脚注27 内閣府政策統括官(2024a)p.51。
脚注28 内閣府政策統括官(2025)。
脚注29 以下、小売店は財の消費者物価指数で実質化。詳細は図表3-6の備考4を参照。
脚注30 北海道は、2023年8月の中国による日本産水産物の禁輸措置による影響が大きかったことから、2023年9月以降、「食べて応援!北海道」キャンペーンを実施し、道内のスーパーやコンビニ、ふるさと納税等を通じた販促キャンペーンを行っており、同時期における北海道のスーパー、コンビニの売上増はこの影響と考えられる。

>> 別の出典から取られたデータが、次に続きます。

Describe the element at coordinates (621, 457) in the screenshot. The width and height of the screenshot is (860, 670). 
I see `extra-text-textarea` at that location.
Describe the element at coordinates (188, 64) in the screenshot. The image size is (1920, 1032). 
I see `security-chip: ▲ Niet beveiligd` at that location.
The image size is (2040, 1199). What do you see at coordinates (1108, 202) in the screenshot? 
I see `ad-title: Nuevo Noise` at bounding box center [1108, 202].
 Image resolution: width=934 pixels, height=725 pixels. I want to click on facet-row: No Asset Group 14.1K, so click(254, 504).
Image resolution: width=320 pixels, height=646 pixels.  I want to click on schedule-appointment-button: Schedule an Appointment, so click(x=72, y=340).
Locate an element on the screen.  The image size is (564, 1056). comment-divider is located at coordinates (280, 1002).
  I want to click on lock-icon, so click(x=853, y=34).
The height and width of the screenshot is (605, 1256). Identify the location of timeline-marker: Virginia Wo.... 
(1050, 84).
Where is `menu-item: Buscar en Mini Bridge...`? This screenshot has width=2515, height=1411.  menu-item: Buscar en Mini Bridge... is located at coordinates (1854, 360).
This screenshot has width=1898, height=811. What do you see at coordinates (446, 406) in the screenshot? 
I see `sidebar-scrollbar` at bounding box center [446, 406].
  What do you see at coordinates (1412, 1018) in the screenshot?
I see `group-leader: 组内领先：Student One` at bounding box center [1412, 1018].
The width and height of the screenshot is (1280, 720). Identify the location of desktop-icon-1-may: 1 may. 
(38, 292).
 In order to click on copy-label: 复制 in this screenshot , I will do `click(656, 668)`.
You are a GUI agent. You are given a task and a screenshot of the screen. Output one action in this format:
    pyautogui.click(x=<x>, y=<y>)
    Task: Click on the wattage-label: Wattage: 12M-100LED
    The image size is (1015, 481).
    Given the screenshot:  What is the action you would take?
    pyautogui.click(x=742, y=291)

脚注31 近畿については、大阪市で2022年11月~2023年2月、2023年12月~2024年5月まで、コンビニでも使用できるプレミアム付商品券事業が行われており、その影響があったと考えられる。
脚注32 2023年前半は、コロナ禍からの回復のために前年比90%以上となる地域もあったため、2024年以降の動向のみをみている。
脚注33 例えば、内閣府「景気ウォッチャー調査」。